Copy the listing out exactly as shown.

▶ **Data shown**:
::::::::::

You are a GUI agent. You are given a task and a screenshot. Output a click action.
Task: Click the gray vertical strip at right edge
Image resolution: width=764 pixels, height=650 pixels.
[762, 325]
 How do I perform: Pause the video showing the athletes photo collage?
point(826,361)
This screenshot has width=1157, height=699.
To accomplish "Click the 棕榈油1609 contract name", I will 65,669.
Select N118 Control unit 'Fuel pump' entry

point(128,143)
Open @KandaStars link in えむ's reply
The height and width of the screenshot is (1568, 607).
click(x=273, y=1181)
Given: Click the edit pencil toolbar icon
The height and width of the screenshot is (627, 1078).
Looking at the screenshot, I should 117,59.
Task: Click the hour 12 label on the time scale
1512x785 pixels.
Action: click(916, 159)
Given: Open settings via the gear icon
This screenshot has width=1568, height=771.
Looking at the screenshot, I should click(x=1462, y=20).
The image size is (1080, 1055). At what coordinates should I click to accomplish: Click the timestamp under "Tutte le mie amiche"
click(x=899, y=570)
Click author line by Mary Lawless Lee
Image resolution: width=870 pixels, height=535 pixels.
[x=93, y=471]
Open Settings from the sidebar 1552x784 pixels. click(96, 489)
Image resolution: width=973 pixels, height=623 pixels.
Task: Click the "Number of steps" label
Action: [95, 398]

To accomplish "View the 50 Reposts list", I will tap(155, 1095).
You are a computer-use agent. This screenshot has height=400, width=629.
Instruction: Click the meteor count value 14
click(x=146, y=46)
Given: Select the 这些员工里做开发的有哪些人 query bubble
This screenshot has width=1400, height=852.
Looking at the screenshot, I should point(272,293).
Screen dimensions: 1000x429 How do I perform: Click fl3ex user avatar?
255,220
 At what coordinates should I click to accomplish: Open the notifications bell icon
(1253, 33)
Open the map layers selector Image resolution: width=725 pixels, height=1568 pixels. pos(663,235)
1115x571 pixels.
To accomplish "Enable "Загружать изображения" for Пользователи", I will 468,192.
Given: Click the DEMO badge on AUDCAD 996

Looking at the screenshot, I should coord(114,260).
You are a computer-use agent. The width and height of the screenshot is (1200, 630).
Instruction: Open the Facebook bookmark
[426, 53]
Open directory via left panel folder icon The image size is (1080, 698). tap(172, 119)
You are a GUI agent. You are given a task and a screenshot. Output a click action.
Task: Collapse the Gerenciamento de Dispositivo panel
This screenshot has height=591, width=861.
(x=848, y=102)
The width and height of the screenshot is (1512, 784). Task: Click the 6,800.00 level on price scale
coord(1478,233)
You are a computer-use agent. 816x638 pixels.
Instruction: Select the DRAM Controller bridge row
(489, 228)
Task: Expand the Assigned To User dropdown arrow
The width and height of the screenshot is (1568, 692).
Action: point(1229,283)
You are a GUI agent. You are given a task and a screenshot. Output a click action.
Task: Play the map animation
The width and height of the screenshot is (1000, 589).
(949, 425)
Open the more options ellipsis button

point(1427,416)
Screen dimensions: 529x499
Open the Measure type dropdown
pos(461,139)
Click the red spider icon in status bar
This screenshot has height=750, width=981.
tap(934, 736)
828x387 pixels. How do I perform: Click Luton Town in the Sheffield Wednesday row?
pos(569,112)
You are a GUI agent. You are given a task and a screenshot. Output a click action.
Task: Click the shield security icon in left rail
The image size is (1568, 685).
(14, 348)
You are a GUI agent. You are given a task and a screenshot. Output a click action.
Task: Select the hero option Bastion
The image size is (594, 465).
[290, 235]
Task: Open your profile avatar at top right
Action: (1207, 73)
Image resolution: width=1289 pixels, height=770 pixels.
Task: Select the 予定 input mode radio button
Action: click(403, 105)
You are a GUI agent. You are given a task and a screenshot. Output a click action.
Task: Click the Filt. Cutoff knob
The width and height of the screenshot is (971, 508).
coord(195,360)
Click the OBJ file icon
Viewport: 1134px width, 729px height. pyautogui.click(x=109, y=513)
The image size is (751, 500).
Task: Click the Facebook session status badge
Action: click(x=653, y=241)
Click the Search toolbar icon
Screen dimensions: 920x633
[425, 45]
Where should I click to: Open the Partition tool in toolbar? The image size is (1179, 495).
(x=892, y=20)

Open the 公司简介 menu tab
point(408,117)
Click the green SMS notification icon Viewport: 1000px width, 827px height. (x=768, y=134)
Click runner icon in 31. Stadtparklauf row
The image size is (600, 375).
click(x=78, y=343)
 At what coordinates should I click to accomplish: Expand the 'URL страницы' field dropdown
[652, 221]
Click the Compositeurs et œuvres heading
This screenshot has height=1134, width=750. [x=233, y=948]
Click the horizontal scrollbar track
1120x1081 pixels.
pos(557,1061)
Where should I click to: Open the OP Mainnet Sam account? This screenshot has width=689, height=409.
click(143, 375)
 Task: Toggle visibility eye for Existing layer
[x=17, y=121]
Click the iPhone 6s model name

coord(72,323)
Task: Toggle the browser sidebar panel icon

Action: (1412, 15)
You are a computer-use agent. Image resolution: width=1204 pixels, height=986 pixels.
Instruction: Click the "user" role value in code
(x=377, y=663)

::::::::::

▶ **Reply**:
You are a GUI agent. You are given a task and a screenshot. Output a click action.
Task: Click the gray vertical strip at right edge
Image resolution: width=764 pixels, height=650 pixels.
[762, 325]
 How do I perform: Pause the video showing the athletes photo collage?
point(826,361)
This screenshot has width=1157, height=699.
To accomplish "Click the 棕榈油1609 contract name", I will 65,669.
Select N118 Control unit 'Fuel pump' entry

point(128,143)
Open @KandaStars link in えむ's reply
The height and width of the screenshot is (1568, 607).
click(x=273, y=1181)
Given: Click the edit pencil toolbar icon
The height and width of the screenshot is (627, 1078).
Looking at the screenshot, I should 117,59.
Task: Click the hour 12 label on the time scale
1512x785 pixels.
Action: click(916, 159)
Given: Open settings via the gear icon
This screenshot has width=1568, height=771.
Looking at the screenshot, I should click(x=1462, y=20).
The image size is (1080, 1055). At what coordinates should I click to accomplish: Click the timestamp under "Tutte le mie amiche"
click(x=899, y=570)
Click author line by Mary Lawless Lee
Image resolution: width=870 pixels, height=535 pixels.
[x=93, y=471]
Open Settings from the sidebar 1552x784 pixels. click(96, 489)
Image resolution: width=973 pixels, height=623 pixels.
Task: Click the "Number of steps" label
Action: [95, 398]

To accomplish "View the 50 Reposts list", I will tap(155, 1095).
You are a computer-use agent. This screenshot has height=400, width=629.
Instruction: Click the meteor count value 14
click(x=146, y=46)
Given: Select the 这些员工里做开发的有哪些人 query bubble
This screenshot has width=1400, height=852.
Looking at the screenshot, I should point(272,293).
Screen dimensions: 1000x429 How do I perform: Click fl3ex user avatar?
255,220
 At what coordinates should I click to accomplish: Open the notifications bell icon
(1253, 33)
Open the map layers selector Image resolution: width=725 pixels, height=1568 pixels. pos(663,235)
1115x571 pixels.
To accomplish "Enable "Загружать изображения" for Пользователи", I will 468,192.
Given: Click the DEMO badge on AUDCAD 996

Looking at the screenshot, I should coord(114,260).
You are a computer-use agent. The width and height of the screenshot is (1200, 630).
Instruction: Open the Facebook bookmark
[426, 53]
Open directory via left panel folder icon The image size is (1080, 698). tap(172, 119)
You are a GUI agent. You are given a task and a screenshot. Output a click action.
Task: Collapse the Gerenciamento de Dispositivo panel
This screenshot has height=591, width=861.
(x=848, y=102)
The width and height of the screenshot is (1512, 784). Task: Click the 6,800.00 level on price scale
coord(1478,233)
You are a computer-use agent. 816x638 pixels.
Instruction: Select the DRAM Controller bridge row
(489, 228)
Task: Expand the Assigned To User dropdown arrow
The width and height of the screenshot is (1568, 692).
Action: point(1229,283)
You are a GUI agent. You are given a task and a screenshot. Output a click action.
Task: Play the map animation
The width and height of the screenshot is (1000, 589).
(949, 425)
Open the more options ellipsis button

point(1427,416)
Screen dimensions: 529x499
Open the Measure type dropdown
pos(461,139)
Click the red spider icon in status bar
This screenshot has height=750, width=981.
tap(934, 736)
828x387 pixels. How do I perform: Click Luton Town in the Sheffield Wednesday row?
pos(569,112)
You are a GUI agent. You are given a task and a screenshot. Output a click action.
Task: Click the shield security icon in left rail
The image size is (1568, 685).
(14, 348)
You are a GUI agent. You are given a task and a screenshot. Output a click action.
Task: Select the hero option Bastion
The image size is (594, 465).
[290, 235]
Task: Open your profile avatar at top right
Action: (1207, 73)
Image resolution: width=1289 pixels, height=770 pixels.
Task: Select the 予定 input mode radio button
Action: click(403, 105)
You are a GUI agent. You are given a task and a screenshot. Output a click action.
Task: Click the Filt. Cutoff knob
The width and height of the screenshot is (971, 508).
coord(195,360)
Click the OBJ file icon
Viewport: 1134px width, 729px height. pyautogui.click(x=109, y=513)
The image size is (751, 500).
Task: Click the Facebook session status badge
Action: click(x=653, y=241)
Click the Search toolbar icon
Screen dimensions: 920x633
[425, 45]
Where should I click to: Open the Partition tool in toolbar? The image size is (1179, 495).
(x=892, y=20)

Open the 公司简介 menu tab
point(408,117)
Click the green SMS notification icon Viewport: 1000px width, 827px height. (x=768, y=134)
Click runner icon in 31. Stadtparklauf row
The image size is (600, 375).
click(x=78, y=343)
 At what coordinates should I click to accomplish: Expand the 'URL страницы' field dropdown
[652, 221]
Click the Compositeurs et œuvres heading
This screenshot has height=1134, width=750. [x=233, y=948]
Click the horizontal scrollbar track
1120x1081 pixels.
pos(557,1061)
Where should I click to: Open the OP Mainnet Sam account? This screenshot has width=689, height=409.
click(143, 375)
 Task: Toggle visibility eye for Existing layer
[x=17, y=121]
Click the iPhone 6s model name

coord(72,323)
Task: Toggle the browser sidebar panel icon

Action: (1412, 15)
You are a computer-use agent. Image resolution: width=1204 pixels, height=986 pixels.
Instruction: Click the "user" role value in code
(x=377, y=663)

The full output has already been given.